→ EXERCISE BRIEF:
Starting at the line that contains "This screenshot has height=725, width=1568.", repeat each line exactly until the records end, keeping both the first and the last.

——————————

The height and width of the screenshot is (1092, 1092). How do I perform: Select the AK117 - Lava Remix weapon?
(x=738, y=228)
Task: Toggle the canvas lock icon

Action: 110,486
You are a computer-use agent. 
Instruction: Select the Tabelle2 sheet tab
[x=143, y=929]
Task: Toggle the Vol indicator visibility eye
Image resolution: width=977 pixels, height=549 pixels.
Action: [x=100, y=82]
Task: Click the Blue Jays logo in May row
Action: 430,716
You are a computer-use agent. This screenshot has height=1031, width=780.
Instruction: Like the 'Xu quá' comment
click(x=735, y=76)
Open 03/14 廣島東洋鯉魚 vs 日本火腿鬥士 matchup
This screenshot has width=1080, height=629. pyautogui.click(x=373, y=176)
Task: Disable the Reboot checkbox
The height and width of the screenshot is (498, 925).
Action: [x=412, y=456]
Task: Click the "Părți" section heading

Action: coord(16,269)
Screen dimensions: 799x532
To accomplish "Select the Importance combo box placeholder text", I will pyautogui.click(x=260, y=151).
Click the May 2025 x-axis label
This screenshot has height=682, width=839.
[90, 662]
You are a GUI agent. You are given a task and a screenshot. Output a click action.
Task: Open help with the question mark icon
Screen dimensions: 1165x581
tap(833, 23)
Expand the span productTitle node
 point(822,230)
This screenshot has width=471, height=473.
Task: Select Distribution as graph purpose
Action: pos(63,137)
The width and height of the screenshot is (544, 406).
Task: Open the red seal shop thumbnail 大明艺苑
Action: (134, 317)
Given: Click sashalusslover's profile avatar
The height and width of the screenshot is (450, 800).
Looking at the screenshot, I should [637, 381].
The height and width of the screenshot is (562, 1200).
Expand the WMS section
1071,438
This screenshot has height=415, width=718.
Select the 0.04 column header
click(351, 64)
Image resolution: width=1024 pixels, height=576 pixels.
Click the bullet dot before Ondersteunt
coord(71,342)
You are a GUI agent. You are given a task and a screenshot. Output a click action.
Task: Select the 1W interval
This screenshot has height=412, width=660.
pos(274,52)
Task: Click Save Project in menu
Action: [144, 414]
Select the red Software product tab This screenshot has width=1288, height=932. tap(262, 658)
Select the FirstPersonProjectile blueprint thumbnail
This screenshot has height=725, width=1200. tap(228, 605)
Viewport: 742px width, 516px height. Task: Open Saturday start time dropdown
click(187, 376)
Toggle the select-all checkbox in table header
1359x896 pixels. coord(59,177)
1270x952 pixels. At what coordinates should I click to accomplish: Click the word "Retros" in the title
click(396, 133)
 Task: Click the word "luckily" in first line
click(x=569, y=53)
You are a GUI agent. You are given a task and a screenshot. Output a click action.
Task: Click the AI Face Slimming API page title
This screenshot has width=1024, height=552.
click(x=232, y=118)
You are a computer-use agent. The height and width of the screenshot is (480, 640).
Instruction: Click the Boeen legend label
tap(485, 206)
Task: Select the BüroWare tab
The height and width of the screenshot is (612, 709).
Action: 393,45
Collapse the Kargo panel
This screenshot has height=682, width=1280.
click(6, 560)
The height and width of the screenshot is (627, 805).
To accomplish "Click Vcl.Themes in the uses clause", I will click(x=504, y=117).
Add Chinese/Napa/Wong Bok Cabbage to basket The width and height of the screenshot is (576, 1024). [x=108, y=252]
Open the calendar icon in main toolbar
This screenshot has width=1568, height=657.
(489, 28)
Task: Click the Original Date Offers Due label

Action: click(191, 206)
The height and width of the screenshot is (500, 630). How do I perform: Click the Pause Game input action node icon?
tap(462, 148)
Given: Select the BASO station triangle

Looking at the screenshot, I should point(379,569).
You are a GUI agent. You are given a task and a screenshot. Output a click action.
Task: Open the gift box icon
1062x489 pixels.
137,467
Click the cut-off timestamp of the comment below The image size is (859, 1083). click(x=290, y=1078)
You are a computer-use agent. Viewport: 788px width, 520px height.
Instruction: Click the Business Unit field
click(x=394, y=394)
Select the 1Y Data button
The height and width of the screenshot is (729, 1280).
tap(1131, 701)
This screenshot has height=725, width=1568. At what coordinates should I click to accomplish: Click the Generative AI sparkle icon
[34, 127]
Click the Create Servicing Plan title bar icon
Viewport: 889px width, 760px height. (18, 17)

——————————

→ YOUR SOLUTION:
This screenshot has height=725, width=1568. At what coordinates should I click to accomplish: Click the Generative AI sparkle icon
[34, 127]
Click the Create Servicing Plan title bar icon
Viewport: 889px width, 760px height. (18, 17)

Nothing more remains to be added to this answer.